[WORKING DATA — start]

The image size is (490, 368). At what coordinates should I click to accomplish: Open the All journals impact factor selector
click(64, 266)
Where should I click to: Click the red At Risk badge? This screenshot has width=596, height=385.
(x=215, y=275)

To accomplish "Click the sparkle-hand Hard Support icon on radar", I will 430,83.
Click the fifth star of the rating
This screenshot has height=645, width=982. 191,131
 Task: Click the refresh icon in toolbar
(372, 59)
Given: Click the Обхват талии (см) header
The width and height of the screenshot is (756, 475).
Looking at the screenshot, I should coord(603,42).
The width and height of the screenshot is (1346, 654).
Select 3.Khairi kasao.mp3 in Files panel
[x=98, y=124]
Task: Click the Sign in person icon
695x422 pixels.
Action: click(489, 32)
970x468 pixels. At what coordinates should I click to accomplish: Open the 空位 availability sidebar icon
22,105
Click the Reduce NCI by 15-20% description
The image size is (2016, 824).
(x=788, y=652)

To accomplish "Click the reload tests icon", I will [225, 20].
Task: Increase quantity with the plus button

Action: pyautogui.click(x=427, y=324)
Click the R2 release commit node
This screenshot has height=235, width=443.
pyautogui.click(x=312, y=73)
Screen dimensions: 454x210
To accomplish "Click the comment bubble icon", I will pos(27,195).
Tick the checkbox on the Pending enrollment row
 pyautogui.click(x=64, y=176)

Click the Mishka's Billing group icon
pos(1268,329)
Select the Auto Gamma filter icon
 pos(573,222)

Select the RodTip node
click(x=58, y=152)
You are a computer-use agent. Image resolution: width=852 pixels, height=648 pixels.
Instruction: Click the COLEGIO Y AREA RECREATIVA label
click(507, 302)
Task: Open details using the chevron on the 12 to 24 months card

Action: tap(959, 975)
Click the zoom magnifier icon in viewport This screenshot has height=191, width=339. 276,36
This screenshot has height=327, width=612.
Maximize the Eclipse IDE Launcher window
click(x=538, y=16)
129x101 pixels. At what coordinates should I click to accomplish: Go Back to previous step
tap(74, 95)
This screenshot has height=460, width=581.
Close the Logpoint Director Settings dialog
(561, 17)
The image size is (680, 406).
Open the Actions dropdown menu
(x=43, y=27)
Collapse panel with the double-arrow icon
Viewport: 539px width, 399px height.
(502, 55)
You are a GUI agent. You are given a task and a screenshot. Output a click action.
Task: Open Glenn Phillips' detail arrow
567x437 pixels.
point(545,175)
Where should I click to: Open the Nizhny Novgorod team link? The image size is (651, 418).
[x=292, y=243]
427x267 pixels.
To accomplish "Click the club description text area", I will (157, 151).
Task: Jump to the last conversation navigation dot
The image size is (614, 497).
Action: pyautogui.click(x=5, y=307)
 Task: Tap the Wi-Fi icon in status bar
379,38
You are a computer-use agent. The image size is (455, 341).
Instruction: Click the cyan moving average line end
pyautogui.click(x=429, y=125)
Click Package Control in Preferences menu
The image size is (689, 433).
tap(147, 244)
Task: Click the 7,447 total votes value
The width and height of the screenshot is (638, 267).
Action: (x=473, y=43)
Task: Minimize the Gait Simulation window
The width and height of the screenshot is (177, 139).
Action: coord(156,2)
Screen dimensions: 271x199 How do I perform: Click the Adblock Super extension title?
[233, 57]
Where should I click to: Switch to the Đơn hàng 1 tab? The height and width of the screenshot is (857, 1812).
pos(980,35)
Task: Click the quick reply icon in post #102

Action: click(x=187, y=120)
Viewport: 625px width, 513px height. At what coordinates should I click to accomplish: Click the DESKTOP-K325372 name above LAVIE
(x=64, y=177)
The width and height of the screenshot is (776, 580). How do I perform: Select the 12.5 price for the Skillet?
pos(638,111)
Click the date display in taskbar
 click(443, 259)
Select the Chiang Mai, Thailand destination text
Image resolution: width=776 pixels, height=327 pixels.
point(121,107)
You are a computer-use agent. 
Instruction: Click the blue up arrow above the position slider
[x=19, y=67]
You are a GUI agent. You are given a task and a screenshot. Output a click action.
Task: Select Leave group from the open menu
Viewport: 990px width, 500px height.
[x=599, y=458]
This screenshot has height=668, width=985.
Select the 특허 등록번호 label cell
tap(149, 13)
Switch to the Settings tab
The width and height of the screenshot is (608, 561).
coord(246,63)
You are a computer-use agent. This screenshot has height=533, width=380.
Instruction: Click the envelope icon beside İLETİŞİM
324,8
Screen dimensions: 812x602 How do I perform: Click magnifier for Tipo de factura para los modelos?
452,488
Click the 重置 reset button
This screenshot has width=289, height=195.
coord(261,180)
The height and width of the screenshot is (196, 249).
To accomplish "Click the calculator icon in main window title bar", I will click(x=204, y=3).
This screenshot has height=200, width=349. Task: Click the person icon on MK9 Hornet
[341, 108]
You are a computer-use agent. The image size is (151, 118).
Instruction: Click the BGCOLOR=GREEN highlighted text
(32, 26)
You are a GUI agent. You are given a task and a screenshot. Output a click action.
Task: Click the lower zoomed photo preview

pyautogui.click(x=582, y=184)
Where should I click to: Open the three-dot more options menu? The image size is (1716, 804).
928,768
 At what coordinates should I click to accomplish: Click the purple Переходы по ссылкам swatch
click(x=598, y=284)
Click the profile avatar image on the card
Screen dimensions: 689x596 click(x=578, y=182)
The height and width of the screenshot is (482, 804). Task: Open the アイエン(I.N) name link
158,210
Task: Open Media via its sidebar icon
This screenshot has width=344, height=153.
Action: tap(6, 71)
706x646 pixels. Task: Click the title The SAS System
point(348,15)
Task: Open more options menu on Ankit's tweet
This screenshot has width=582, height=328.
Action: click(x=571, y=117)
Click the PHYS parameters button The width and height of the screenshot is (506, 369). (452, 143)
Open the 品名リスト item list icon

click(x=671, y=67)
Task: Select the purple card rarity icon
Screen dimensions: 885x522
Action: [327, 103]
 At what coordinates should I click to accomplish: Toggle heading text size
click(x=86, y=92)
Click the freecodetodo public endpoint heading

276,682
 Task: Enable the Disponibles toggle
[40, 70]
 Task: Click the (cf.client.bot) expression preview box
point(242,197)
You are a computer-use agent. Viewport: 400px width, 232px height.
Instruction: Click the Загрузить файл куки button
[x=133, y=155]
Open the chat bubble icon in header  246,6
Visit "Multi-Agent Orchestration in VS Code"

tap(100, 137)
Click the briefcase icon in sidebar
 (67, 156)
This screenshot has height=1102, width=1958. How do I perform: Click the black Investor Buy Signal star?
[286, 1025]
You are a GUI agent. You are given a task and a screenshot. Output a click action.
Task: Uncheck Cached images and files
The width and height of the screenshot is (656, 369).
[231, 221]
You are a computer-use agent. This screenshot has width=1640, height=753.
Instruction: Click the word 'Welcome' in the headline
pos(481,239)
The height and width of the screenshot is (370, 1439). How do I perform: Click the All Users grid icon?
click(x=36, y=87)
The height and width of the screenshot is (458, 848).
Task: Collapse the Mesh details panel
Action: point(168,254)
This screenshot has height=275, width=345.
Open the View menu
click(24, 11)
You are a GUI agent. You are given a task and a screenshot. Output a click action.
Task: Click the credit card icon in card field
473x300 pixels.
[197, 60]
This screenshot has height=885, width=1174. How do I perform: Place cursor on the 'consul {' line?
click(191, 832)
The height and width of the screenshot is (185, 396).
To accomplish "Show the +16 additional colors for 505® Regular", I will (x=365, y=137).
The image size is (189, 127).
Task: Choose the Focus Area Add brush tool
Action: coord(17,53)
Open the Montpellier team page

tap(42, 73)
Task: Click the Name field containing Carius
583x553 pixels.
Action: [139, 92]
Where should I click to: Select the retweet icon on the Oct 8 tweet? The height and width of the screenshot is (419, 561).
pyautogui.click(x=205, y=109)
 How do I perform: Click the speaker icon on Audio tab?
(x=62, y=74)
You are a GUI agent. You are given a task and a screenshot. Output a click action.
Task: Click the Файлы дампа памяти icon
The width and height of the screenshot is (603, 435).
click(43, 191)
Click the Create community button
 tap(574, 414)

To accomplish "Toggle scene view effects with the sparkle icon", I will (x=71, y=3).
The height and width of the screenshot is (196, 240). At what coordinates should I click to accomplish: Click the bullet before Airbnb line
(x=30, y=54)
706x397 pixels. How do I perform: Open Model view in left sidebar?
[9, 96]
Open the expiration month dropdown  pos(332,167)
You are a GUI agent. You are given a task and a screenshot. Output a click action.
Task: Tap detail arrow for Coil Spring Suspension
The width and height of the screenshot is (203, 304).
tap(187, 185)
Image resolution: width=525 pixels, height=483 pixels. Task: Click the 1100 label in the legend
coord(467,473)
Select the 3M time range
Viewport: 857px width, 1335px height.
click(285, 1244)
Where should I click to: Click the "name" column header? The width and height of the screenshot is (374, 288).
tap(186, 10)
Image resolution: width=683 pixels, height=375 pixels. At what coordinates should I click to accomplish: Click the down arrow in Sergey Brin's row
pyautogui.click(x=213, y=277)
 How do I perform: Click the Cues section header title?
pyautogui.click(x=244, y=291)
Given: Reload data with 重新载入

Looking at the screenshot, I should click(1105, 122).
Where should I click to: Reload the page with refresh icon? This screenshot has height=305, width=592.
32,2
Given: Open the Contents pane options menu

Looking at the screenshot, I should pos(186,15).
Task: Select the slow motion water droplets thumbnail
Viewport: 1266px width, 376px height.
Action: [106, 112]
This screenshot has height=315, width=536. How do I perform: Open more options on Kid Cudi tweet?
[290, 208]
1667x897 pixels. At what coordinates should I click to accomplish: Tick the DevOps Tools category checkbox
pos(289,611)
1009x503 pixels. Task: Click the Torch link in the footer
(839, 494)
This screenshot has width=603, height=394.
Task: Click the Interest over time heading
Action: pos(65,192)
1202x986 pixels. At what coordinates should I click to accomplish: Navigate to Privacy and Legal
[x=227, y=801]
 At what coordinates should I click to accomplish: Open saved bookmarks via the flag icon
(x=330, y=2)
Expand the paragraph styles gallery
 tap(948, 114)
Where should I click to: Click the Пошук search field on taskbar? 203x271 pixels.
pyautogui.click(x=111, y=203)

[WORKING DATA — finish]

→ **YOUR GOAL**:
Show the lines of the records above that mention "bubble".

→ **RESPONSE TO THE EXERCISE**:
To accomplish "Click the comment bubble icon", I will pos(27,195).
Open the chat bubble icon in header  246,6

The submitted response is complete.